VQ scans look for discrepancies between two different sets of images: a ventilation scan that shows where air is flowing in the lungs, and a perfusion scan that shows where blood is flowing in the lungs. (This is done by first inhaling one radioactive tracer for the ventilation scan, and then having the second radioactive tracer injected intravenously for the perfusion scan.) Any part of the scan that shows a mismatch—for instance, a dark gray splotch in one part of the lung on a ventilation scan that appears nearly white on the perfusion scan—indicates functional lung but without blood flow, and therefore suggests a clot. It was a big improvement over the crude measures of the EKG and Hampton’s hump, but as you can see from Figure 1.3, the images were coarse and difficult to interpret. Ultimately, the scan had three levels of interpretation: low, intermediate, and high probability. A large number of scans, however, were read as intermediate probability.*
In an effort to keep the discussion as simple as possible, I’ve omitted ano
ther technology that came of age in the 1970s, and is now called catheter-directed pulmonary angiography. This was the gold standard for PE diagnosis until CT pulmonary angiography displaced it, but it was not as frequently used as the VQ scan because this test carried moderate risks, including kidney damage and bleeding from the catheter injection site in the groin, among other harms. There are still more tests, such as a blood test known as a D-dimer, that are also used in diagnosing PE, but an explanation of each of these tests doesn’t change the underlying principle of PE overdiagnosis described here.
FIGURE 1.3. A VQ scan.
SOURCE: Image courtesy of Drs. Heeseop Chin, Monique Tyminski, and Robert Licho of UMass Memorial Medical Center.

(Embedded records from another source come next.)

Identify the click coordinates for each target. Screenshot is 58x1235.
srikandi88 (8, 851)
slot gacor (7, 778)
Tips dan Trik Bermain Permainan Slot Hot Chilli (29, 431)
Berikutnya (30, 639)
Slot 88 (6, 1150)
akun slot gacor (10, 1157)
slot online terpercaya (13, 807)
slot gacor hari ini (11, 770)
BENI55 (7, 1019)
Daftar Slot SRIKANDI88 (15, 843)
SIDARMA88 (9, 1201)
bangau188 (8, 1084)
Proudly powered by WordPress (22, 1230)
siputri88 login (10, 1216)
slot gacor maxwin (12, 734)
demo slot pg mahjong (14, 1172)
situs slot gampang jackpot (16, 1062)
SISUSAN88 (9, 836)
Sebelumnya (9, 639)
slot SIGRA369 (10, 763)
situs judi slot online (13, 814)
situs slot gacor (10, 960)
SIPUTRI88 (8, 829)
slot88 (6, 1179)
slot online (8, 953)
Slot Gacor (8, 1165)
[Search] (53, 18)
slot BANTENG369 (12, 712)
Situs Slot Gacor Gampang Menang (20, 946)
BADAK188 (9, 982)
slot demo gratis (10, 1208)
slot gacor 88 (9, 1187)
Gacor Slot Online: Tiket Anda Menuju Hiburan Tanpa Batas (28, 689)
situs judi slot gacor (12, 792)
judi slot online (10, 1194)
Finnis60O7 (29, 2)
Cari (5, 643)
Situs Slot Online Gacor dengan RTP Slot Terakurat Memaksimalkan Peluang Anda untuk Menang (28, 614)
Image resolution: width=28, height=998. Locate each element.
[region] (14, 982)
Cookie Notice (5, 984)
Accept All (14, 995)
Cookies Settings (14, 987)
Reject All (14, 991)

VQ scans were still commonplace when I was a medical student in the late 1990s, but they were displaced in only a matter of years by CAT scans. CT pulmonary angiography, as it is more formally called, provides a detailed picture of the lungs and their blood supply.† Finding a clot with these finely detailed pictures is a good deal simpler than sifting through the grainy images of the VQ scan, thus substantially reducing the number of equivocal reads. The resolution of these scans improved very quickly; the scans we perform today can generate hundreds of images with an astonishing level of precision. Comparing today’s CT scans to ones from the 1990s is a bit like comparing an iPhone with Siri to a cell phone from twenty years ago. It’s practically a different technology altogether, with only the most rudimentary of resemblances.

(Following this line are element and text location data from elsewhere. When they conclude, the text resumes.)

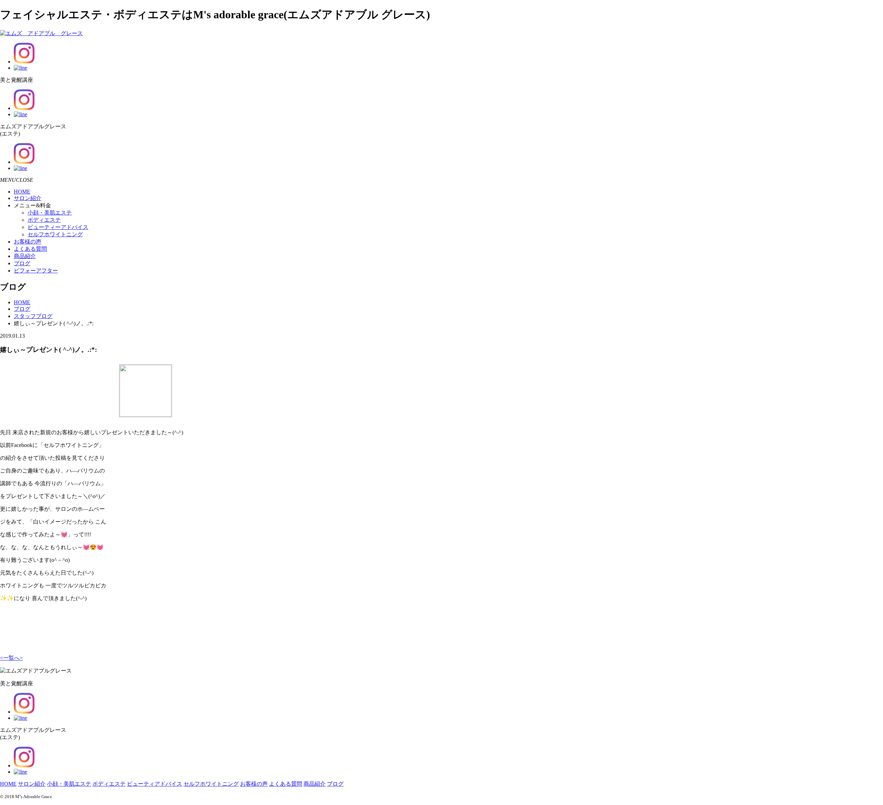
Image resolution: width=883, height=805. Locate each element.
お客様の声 (27, 242)
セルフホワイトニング (55, 234)
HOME (22, 192)
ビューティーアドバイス (58, 227)
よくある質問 (30, 249)
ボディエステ (44, 220)
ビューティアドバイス (154, 784)
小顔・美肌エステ (50, 213)
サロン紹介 (27, 198)
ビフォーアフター (36, 271)
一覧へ (11, 658)
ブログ (22, 263)
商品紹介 (25, 256)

Similar to the EKG/ECG phenomenon, CAT scans and CT scans are the same thing. The full name is computed axial tomography. Axial images allow viewers to look at patients as if they were looking up at them starting at the feet and going in cross-sections up the body. Over the past several years, the computerized reconstruction of images has become so much more sophisticated that scans no longer provide only axial cuts but also coronal (slicing front-to-back) and sagittal (side view) cuts, and now even three-dimensional images, so simply to call it axial imaging is a misnomer. They retain the informal title of CAT scan because of common usage. Also worth noting, given this discussion focuses on overdiagnosis, the CT is sometimes derisively referred to as “the donut of truth” by physicians who lament the lost art of the history and physical.